Giving Rights to Robots Is a Bad Idea
The rich have long used the fiction of “corporate personhood” to amass privileges while protecting themselves from accountability for their misdeeds. Now tech bros and venture capitalists want to further distort the concept of a person to include robots.

Nothing good results from expanding the definition of personhood to include corporations and AI chatbots. (Cheng Chia Huang / Getty Images)
Philosophical debates don’t often make the news. But the problem of personhood regularly finds its way into the headlines. The first few weeks of this year alone saw a surge of interest in the topic.

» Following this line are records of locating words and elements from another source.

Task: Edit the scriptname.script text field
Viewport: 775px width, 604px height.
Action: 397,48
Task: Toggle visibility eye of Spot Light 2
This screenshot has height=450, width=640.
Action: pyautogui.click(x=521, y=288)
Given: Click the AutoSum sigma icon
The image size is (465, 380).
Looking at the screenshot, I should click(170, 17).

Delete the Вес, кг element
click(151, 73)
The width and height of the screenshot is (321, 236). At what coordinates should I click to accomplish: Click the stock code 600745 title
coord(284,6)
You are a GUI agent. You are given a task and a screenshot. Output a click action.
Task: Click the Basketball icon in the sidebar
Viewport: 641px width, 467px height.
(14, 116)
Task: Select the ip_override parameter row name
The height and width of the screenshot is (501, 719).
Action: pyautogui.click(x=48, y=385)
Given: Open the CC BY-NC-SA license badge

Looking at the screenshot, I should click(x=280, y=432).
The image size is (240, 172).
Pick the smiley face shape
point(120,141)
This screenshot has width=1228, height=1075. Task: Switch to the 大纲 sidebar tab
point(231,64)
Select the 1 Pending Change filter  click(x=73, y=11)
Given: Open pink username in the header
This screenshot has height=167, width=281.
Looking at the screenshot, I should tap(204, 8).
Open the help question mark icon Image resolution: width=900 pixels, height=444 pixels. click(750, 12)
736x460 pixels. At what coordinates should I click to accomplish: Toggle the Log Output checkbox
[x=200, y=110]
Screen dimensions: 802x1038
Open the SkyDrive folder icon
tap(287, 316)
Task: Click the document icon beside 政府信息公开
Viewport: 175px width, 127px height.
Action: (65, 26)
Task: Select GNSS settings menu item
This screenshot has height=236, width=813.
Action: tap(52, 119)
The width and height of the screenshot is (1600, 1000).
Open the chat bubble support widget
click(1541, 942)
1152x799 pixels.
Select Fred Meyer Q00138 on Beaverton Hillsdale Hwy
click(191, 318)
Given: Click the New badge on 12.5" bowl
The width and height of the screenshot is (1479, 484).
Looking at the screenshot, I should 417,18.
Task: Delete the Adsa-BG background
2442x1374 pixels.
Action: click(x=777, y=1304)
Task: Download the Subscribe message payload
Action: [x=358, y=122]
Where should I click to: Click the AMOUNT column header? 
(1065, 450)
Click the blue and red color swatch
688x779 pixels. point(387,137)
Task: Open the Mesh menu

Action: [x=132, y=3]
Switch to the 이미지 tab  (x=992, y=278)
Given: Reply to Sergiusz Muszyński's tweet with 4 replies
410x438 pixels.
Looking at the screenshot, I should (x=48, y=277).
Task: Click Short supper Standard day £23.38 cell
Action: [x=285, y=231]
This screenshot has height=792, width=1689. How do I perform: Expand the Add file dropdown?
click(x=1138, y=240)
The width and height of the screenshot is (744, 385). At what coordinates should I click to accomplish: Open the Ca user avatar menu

In January, the Guardian theatrically warned policy makers not to entertain Silicon Valley hype about artificial intelligence deserving personhood recognition. Then in February, Maori politician Teanau Tuiono introduced a bill into the New Zealand Parliament to recognize whales as legal persons. Soon after, a coalition of indigenous tribes granted the Colorado River legal personhood in an effort to save it from overexploitation and the climate crisis. In the same week, Puerto Rico’s MAGA governor Jenniffer González granted zygotes legal personality, potentially criminalizing miscarriage and medically necessary abortion.
There would seem to be rich ideological confusion afoot when venture capitalists, environmentalists, indigenous activists, and misogynists alike latch on to the same solution to their problems. Philosopher Lisa Siraganian’s new book, The Problem of Personhood: Giving Rights to Trees, Corporations and Robots, is an attempt to understand the roots of this confusion.